WHAT YOU NEED TO DO: Your answer should be the entries, repeated exactly.

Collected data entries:
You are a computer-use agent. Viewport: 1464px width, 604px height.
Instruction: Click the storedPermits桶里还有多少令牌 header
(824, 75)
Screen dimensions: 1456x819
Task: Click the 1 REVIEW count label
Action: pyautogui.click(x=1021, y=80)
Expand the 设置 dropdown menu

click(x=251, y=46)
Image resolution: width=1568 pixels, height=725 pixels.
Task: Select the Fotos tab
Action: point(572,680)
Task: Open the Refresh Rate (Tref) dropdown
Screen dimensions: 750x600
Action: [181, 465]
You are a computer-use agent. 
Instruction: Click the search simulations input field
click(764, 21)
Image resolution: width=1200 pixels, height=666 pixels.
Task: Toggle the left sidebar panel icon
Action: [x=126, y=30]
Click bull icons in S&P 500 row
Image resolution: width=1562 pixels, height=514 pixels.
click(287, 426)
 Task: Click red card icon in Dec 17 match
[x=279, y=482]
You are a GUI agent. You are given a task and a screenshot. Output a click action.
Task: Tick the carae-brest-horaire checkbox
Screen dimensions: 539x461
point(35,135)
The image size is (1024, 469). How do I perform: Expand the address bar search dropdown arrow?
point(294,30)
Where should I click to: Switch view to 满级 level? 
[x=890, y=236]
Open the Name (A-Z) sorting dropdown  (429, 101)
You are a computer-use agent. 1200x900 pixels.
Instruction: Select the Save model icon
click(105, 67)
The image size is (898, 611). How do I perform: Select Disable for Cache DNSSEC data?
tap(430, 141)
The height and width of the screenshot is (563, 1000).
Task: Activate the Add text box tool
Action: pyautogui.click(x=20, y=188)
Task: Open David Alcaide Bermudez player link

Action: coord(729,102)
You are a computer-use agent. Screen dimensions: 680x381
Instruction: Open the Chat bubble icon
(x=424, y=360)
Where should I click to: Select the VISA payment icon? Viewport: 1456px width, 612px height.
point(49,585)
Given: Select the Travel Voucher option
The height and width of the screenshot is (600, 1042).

ANSWER SECTION:
You are a computer-use agent. Viewport: 1464px width, 604px height.
Instruction: Click the storedPermits桶里还有多少令牌 header
(824, 75)
Screen dimensions: 1456x819
Task: Click the 1 REVIEW count label
Action: pyautogui.click(x=1021, y=80)
Expand the 设置 dropdown menu

click(x=251, y=46)
Image resolution: width=1568 pixels, height=725 pixels.
Task: Select the Fotos tab
Action: point(572,680)
Task: Open the Refresh Rate (Tref) dropdown
Screen dimensions: 750x600
Action: [181, 465]
You are a computer-use agent. 
Instruction: Click the search simulations input field
click(764, 21)
Image resolution: width=1200 pixels, height=666 pixels.
Task: Toggle the left sidebar panel icon
Action: [x=126, y=30]
Click bull icons in S&P 500 row
Image resolution: width=1562 pixels, height=514 pixels.
click(287, 426)
 Task: Click red card icon in Dec 17 match
[x=279, y=482]
You are a GUI agent. You are given a task and a screenshot. Output a click action.
Task: Tick the carae-brest-horaire checkbox
Screen dimensions: 539x461
point(35,135)
The image size is (1024, 469). How do I perform: Expand the address bar search dropdown arrow?
point(294,30)
Where should I click to: Switch view to 满级 level? 
[x=890, y=236]
Open the Name (A-Z) sorting dropdown  (429, 101)
You are a computer-use agent. 1200x900 pixels.
Instruction: Select the Save model icon
click(105, 67)
The image size is (898, 611). How do I perform: Select Disable for Cache DNSSEC data?
tap(430, 141)
The height and width of the screenshot is (563, 1000).
Task: Activate the Add text box tool
Action: pyautogui.click(x=20, y=188)
Task: Open David Alcaide Bermudez player link

Action: coord(729,102)
You are a computer-use agent. Screen dimensions: 680x381
Instruction: Open the Chat bubble icon
(x=424, y=360)
Where should I click to: Select the VISA payment icon? Viewport: 1456px width, 612px height.
point(49,585)
Given: Select the Travel Voucher option
The height and width of the screenshot is (600, 1042).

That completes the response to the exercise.